Who holds your real assets
USD0 aggregates tokenized Treasury Bills from several institutional providers:
Token | Provider | Underlying |
USYC | Hashnote | Short-term US Treasury Bills and repo |
USTBL | Spiko | Short-term US Treasury Bills |
UsualM | M0 Foundation | Tokenized cash equivalents |
Each provider is regulated and audited. The tokenized Treasury Bills are held in segregated accounts. The composition of the reserves is verifiable directly on-chain.
Why this matters
In March 2023, Silicon Valley Bank collapsed. USDC briefly lost its peg because part of its reserves were held at the failed bank. USD0 is structurally immune to that specific risk: its reserves are not commercial bank deposits.
This does not mean USD0 has zero risk. Treasury Bills carry their own risks, and the tokenization layer adds smart contract risk. But the risk profile is fundamentally different from a stablecoin that relies on bank balances.
The risks to watch
Risk | What it means |
Treasury Bill market risk | Very low.
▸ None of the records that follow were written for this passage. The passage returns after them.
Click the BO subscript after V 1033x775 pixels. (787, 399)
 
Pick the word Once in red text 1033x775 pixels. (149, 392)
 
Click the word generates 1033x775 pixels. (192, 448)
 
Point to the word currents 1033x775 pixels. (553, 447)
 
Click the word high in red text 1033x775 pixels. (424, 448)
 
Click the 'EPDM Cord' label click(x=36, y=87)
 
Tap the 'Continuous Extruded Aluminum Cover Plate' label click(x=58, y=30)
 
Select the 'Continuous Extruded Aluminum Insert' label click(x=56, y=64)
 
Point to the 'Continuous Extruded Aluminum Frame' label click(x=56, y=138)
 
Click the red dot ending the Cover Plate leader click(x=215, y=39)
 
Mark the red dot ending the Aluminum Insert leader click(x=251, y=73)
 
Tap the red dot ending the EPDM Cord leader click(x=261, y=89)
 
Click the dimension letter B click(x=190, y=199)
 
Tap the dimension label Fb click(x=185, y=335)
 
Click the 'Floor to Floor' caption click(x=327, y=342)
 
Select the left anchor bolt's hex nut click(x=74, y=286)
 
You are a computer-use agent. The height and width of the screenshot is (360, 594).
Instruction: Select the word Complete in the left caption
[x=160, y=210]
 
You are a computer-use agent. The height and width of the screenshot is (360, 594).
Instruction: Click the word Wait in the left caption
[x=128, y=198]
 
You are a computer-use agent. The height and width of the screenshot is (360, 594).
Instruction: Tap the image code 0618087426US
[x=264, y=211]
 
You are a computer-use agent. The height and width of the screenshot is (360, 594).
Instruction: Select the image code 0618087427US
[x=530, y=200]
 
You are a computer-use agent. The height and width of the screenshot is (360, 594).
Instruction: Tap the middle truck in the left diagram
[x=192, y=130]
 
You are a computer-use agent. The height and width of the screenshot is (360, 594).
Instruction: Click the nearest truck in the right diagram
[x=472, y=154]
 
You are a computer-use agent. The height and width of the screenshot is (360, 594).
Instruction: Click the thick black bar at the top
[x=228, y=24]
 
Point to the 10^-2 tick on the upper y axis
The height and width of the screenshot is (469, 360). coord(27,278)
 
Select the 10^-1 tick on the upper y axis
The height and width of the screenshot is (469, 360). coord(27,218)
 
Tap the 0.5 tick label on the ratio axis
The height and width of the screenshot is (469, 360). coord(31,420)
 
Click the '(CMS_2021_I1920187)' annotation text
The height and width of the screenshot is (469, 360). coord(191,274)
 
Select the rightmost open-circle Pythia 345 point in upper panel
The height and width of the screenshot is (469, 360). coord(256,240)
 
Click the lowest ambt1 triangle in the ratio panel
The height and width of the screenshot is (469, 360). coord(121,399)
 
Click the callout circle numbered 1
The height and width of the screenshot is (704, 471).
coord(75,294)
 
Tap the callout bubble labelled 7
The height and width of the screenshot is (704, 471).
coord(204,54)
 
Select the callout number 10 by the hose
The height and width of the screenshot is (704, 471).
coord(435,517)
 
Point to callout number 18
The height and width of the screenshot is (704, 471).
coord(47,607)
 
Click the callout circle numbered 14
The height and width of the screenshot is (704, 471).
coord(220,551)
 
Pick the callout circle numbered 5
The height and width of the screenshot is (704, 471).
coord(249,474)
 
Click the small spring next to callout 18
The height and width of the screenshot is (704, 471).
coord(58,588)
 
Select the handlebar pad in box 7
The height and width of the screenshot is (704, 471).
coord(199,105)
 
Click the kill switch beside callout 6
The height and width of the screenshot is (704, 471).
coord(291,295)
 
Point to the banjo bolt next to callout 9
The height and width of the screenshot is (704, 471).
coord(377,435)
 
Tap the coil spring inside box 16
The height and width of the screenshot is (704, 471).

US T-Bills are among the safest assets in the world. |
Tokenization risk | Providers must correctly mint and redeem their tokens against the underlying T-Bills. |
Smart contract risk | The Usual contracts must work correctly. 20+ audits have been performed. |
Counterparty risk on providers | If a single provider fails, the tokenized assets at that provider could be impacted. Usual mitigates this by diversifying across multiple providers. |
See the Risks & Security collection for the full risk framework.
Where to verify the reserves
You can see the current composition of USD0 reserves at any time:
In the app — a real-time breakdown on the USD0 page
Directly on-chain — the balance of each collateral token held by the DaoCollateral contract is public
In the docs — docs.usual.money lists every provider and the latest composition
Note: The providers and their portfolio weights can change over time through governance. If the DAO approves a new provider, it is added. If a provider is removed, the collateral is gradually unwound. All changes go through UIPs (Usual Improvement Proposals).
Technical note (for DeFi users): The collateral tokens are held by the DaoCollateral contract on Ethereum mainnet. Current providers include Hashnote (USYC), Spiko (USTBL, EUTBL for EUR0), M0 Foundation (UsualM), and Lido (wstETH for ETH0). The Multi Collateral Controller manages the optimal portfolio weights and adjusts collateral provision rewards to maintain balance. See the docs for the live composition feed.